Intel recently confirmed it has found the root cause of the instability problems reported by users of its 13th and 14th Gen CPUs, but, unfortunately, the chipmaker has made things quite confusing with a convoluted and seemingly contradictory response.
Intel officially published a statement about the instability reports for its Raptor Lake and Raptor Lake Refresh CPUs in the 13th and 14th Gen families. These instability reports have been stacking up for months now, and very little has been done on Intel's part to provide remedies for customers of the affected products or an explanation as to why the faults are occurring. Now, we have official confirmation from Intel that excessive voltage and oxidation are part of the problem.

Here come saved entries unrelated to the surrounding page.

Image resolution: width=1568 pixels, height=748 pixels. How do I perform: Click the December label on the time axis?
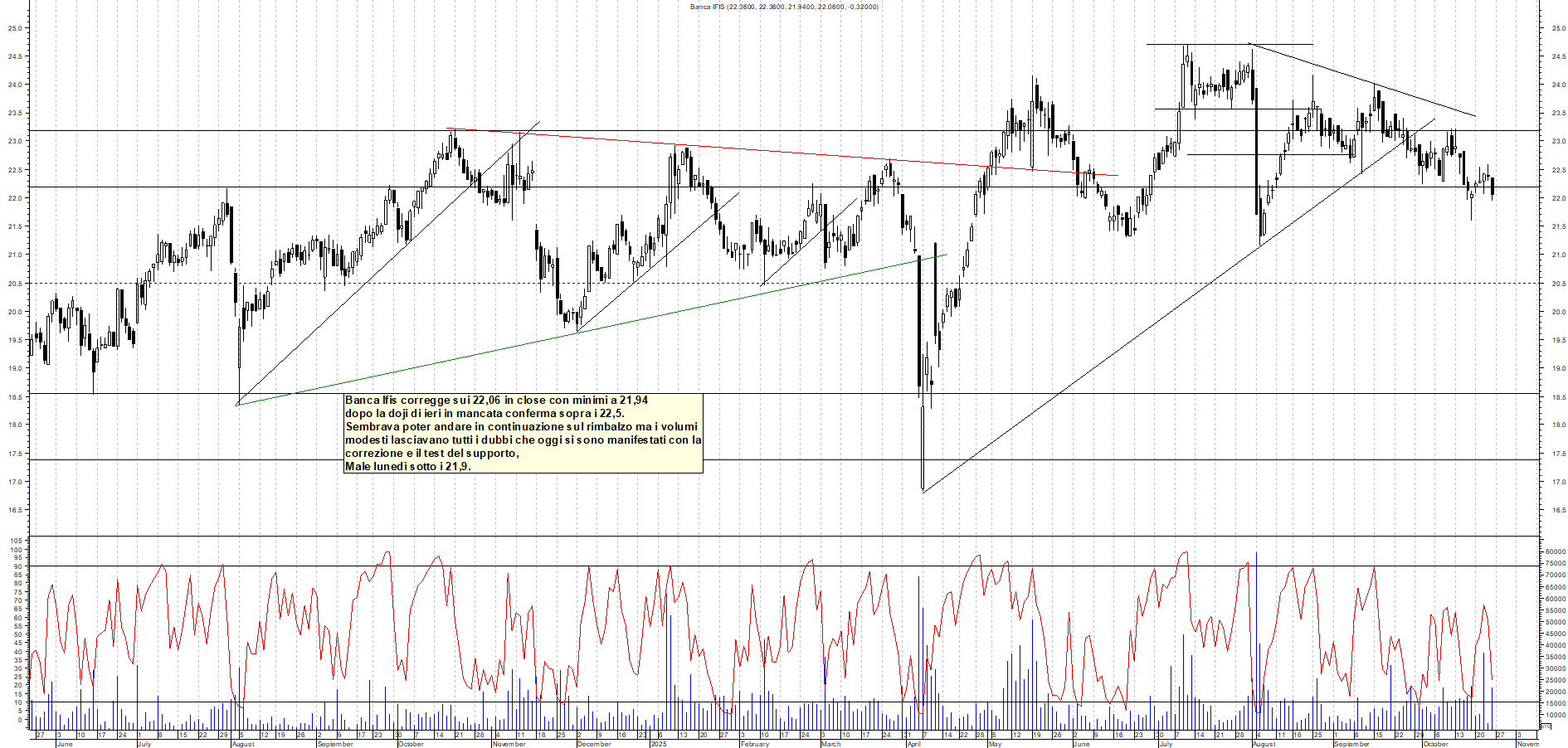[594, 744]
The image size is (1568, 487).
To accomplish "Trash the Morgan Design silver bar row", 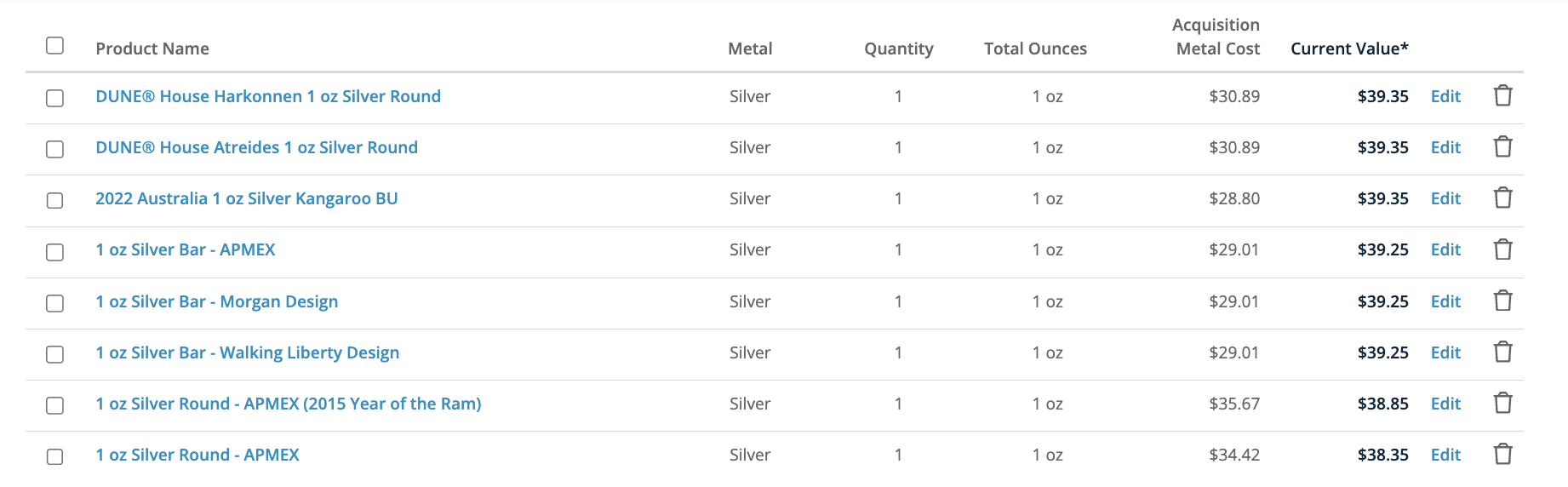I will (1503, 301).
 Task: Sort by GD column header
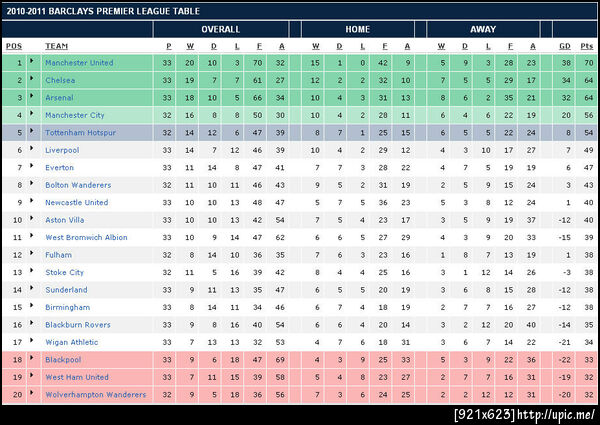565,46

The chipmaker posted a statement about the instability problems, citing an issue in the microcode algorithm that is causing incorrect voltage requests to the processor, resulting in elevated voltages. Intel said it was targeting mid-August for a microcode algorithm update. Notably, this statement didn't mention anything about oxidation, leading many to believe voltage was the root cause, and general instability problems will all be ironed out in an update in August.
However, Intel took to Reddit to reveal oxidation was also a problem discovered by internal testing. Notably, Intel writes it discovered an Oxidation manufacturing issue in 2023 and said it was only found on Intel Core 13th Gen processors.
Additionally, Intel writes the Oxidation manufacturing issue, "It's not related to the instability issue," but writes later the same statement, "We have also looked at it from the instability reports on Intel Core 13th Gen desktop processors and the analysis to-date has determined that only a small number of instability reports can be connected to the manufacturing issue." Intel writes Oxidation was both not an issue and an issue.
Intel writes it has fixed the Oxidation problem, but, unfortunately, the chipmaker didn't provide a date range for the CPUs manufactured during the period where this was a problem. A date range of faulty CPUs manufactured could be used to inform customers if they own a faulty CPU.